*** PROVIDED RECORDS Section Begins ***

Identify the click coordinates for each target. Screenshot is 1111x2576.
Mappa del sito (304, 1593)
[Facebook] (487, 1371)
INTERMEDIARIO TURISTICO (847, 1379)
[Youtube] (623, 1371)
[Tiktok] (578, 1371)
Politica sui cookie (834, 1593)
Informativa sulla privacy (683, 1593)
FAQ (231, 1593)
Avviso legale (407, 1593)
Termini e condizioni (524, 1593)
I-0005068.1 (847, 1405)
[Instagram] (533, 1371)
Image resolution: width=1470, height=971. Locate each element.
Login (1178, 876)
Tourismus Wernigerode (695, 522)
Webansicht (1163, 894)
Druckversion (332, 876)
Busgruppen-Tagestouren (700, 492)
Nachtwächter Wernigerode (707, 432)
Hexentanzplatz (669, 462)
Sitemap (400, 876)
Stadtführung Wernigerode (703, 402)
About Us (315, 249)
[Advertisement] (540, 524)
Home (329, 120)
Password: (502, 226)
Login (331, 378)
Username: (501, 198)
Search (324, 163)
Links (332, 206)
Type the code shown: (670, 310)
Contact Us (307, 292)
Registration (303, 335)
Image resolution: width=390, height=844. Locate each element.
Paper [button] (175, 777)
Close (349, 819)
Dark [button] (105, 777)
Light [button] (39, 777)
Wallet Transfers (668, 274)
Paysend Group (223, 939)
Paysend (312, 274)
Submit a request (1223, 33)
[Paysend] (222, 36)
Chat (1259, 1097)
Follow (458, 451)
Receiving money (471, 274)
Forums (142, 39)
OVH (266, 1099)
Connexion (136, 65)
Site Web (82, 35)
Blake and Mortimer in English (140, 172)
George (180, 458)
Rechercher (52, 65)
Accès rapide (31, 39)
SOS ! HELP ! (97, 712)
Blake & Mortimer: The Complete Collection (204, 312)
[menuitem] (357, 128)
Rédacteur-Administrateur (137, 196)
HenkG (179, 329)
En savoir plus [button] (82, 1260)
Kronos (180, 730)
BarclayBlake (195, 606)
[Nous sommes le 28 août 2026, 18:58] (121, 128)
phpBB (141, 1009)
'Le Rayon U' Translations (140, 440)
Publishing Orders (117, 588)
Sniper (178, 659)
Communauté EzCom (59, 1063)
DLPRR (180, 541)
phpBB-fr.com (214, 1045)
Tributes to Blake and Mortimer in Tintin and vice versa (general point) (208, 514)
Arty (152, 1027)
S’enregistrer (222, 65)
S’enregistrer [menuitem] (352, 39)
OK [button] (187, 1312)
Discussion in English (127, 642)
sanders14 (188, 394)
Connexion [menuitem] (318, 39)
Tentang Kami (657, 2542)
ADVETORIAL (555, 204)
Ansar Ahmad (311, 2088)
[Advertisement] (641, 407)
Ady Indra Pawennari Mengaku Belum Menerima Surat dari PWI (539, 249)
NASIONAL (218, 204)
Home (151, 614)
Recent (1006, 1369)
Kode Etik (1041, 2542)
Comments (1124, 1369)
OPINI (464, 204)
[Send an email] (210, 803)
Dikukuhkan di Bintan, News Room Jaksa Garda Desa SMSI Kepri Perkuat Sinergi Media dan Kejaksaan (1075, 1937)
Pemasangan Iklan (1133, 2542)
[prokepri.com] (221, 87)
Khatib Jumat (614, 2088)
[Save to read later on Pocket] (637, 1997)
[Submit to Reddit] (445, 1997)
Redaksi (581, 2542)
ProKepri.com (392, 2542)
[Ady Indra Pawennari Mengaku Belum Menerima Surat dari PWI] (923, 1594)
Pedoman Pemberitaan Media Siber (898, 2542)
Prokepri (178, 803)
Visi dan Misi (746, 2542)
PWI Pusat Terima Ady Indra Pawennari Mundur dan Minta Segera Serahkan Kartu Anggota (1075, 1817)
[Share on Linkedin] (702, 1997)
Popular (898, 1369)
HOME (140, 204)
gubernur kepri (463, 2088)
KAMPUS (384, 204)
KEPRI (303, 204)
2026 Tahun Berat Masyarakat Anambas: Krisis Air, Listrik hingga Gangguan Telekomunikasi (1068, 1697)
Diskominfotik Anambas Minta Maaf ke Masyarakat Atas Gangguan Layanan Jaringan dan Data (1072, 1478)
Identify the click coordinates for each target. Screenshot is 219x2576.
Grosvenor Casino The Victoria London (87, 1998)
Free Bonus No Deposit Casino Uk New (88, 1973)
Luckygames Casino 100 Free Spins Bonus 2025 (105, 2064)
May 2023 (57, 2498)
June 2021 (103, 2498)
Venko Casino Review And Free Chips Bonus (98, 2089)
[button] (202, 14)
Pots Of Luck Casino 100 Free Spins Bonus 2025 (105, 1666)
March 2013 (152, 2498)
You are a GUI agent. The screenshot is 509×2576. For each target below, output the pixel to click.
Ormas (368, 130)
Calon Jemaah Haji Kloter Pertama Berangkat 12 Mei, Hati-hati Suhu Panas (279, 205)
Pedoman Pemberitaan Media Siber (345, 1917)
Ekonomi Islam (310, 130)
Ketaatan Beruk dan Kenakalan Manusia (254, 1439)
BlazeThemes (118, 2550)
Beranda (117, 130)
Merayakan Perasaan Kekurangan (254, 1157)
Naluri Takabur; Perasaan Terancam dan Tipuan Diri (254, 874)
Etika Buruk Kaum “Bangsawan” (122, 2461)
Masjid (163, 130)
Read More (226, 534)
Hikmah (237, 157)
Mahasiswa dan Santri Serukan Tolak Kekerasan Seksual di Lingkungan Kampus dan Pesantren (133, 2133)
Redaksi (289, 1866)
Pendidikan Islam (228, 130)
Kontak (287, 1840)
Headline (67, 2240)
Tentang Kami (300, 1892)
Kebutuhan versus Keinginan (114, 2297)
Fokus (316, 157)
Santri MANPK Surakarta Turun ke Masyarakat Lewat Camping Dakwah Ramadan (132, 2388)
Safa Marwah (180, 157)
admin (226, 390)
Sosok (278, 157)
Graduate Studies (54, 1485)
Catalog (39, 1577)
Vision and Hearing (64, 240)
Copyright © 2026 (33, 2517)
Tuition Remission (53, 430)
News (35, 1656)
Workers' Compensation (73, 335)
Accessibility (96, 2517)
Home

*** PROVIDED RECORDS Section Ends ***

- _WORK TASK_
Would you transcribe the data above exactly as it stands?

- _EXERCISE SOLUTION_
Identify the click coordinates for each target. Screenshot is 1111x2576.
Mappa del sito (304, 1593)
[Facebook] (487, 1371)
INTERMEDIARIO TURISTICO (847, 1379)
[Youtube] (623, 1371)
[Tiktok] (578, 1371)
Politica sui cookie (834, 1593)
Informativa sulla privacy (683, 1593)
FAQ (231, 1593)
Avviso legale (407, 1593)
Termini e condizioni (524, 1593)
I-0005068.1 (847, 1405)
[Instagram] (533, 1371)
Image resolution: width=1470, height=971. Locate each element.
Login (1178, 876)
Tourismus Wernigerode (695, 522)
Webansicht (1163, 894)
Druckversion (332, 876)
Busgruppen-Tagestouren (700, 492)
Nachtwächter Wernigerode (707, 432)
Hexentanzplatz (669, 462)
Sitemap (400, 876)
Stadtführung Wernigerode (703, 402)
About Us (315, 249)
[Advertisement] (540, 524)
Home (329, 120)
Password: (502, 226)
Login (331, 378)
Username: (501, 198)
Search (324, 163)
Links (332, 206)
Type the code shown: (670, 310)
Contact Us (307, 292)
Registration (303, 335)
Image resolution: width=390, height=844. Locate each element.
Paper [button] (175, 777)
Close (349, 819)
Dark [button] (105, 777)
Light [button] (39, 777)
Wallet Transfers (668, 274)
Paysend Group (223, 939)
Paysend (312, 274)
Submit a request (1223, 33)
[Paysend] (222, 36)
Chat (1259, 1097)
Follow (458, 451)
Receiving money (471, 274)
Forums (142, 39)
OVH (266, 1099)
Connexion (136, 65)
Site Web (82, 35)
Blake and Mortimer in English (140, 172)
George (180, 458)
Rechercher (52, 65)
Accès rapide (31, 39)
SOS ! HELP ! (97, 712)
Blake & Mortimer: The Complete Collection (204, 312)
[menuitem] (357, 128)
Rédacteur-Administrateur (137, 196)
HenkG (179, 329)
En savoir plus [button] (82, 1260)
Kronos (180, 730)
BarclayBlake (195, 606)
[Nous sommes le 28 août 2026, 18:58] (121, 128)
phpBB (141, 1009)
'Le Rayon U' Translations (140, 440)
Publishing Orders (117, 588)
Sniper (178, 659)
Communauté EzCom (59, 1063)
DLPRR (180, 541)
phpBB-fr.com (214, 1045)
Tributes to Blake and Mortimer in Tintin and vice versa (general point) (208, 514)
Arty (152, 1027)
S’enregistrer (222, 65)
S’enregistrer [menuitem] (352, 39)
OK [button] (187, 1312)
Discussion in English (127, 642)
sanders14 (188, 394)
Connexion [menuitem] (318, 39)
Tentang Kami (657, 2542)
ADVETORIAL (555, 204)
Ansar Ahmad (311, 2088)
[Advertisement] (641, 407)
Ady Indra Pawennari Mengaku Belum Menerima Surat dari PWI (539, 249)
NASIONAL (218, 204)
Home (151, 614)
Recent (1006, 1369)
Kode Etik (1041, 2542)
Comments (1124, 1369)
OPINI (464, 204)
[Send an email] (210, 803)
Dikukuhkan di Bintan, News Room Jaksa Garda Desa SMSI Kepri Perkuat Sinergi Media dan Kejaksaan (1075, 1937)
Pemasangan Iklan (1133, 2542)
[prokepri.com] (221, 87)
Khatib Jumat (614, 2088)
[Save to read later on Pocket] (637, 1997)
[Submit to Reddit] (445, 1997)
Redaksi (581, 2542)
ProKepri.com (392, 2542)
[Ady Indra Pawennari Mengaku Belum Menerima Surat dari PWI] (923, 1594)
Pedoman Pemberitaan Media Siber (898, 2542)
Prokepri (178, 803)
Visi dan Misi (746, 2542)
PWI Pusat Terima Ady Indra Pawennari Mundur dan Minta Segera Serahkan Kartu Anggota (1075, 1817)
[Share on Linkedin] (702, 1997)
Popular (898, 1369)
HOME (140, 204)
gubernur kepri (463, 2088)
KAMPUS (384, 204)
KEPRI (303, 204)
2026 Tahun Berat Masyarakat Anambas: Krisis Air, Listrik hingga Gangguan Telekomunikasi (1068, 1697)
Diskominfotik Anambas Minta Maaf ke Masyarakat Atas Gangguan Layanan Jaringan dan Data (1072, 1478)
Identify the click coordinates for each target. Screenshot is 219x2576.
Grosvenor Casino The Victoria London (87, 1998)
Free Bonus No Deposit Casino Uk New (88, 1973)
Luckygames Casino 100 Free Spins Bonus 2025 (105, 2064)
May 2023 (57, 2498)
June 2021 (103, 2498)
Venko Casino Review And Free Chips Bonus (98, 2089)
[button] (202, 14)
Pots Of Luck Casino 100 Free Spins Bonus 2025 (105, 1666)
March 2013 (152, 2498)
You are a GUI agent. The screenshot is 509×2576. For each target below, output the pixel to click.
Ormas (368, 130)
Calon Jemaah Haji Kloter Pertama Berangkat 12 Mei, Hati-hati Suhu Panas (279, 205)
Pedoman Pemberitaan Media Siber (345, 1917)
Ekonomi Islam (310, 130)
Ketaatan Beruk dan Kenakalan Manusia (254, 1439)
BlazeThemes (118, 2550)
Beranda (117, 130)
Merayakan Perasaan Kekurangan (254, 1157)
Naluri Takabur; Perasaan Terancam dan Tipuan Diri (254, 874)
Etika Buruk Kaum “Bangsawan” (122, 2461)
Masjid (163, 130)
Read More (226, 534)
Hikmah (237, 157)
Mahasiswa dan Santri Serukan Tolak Kekerasan Seksual di Lingkungan Kampus dan Pesantren (133, 2133)
Redaksi (289, 1866)
Pendidikan Islam (228, 130)
Kontak (287, 1840)
Headline (67, 2240)
Tentang Kami (300, 1892)
Kebutuhan versus Keinginan (114, 2297)
Fokus (316, 157)
Santri MANPK Surakarta Turun ke Masyarakat Lewat Camping Dakwah Ramadan (132, 2388)
Safa Marwah (180, 157)
admin (226, 390)
Sosok (278, 157)
Graduate Studies (54, 1485)
Catalog (39, 1577)
Vision and Hearing (64, 240)
Copyright © 2026 (33, 2517)
Tuition Remission (53, 430)
News (35, 1656)
Workers' Compensation (73, 335)
Accessibility (96, 2517)
Home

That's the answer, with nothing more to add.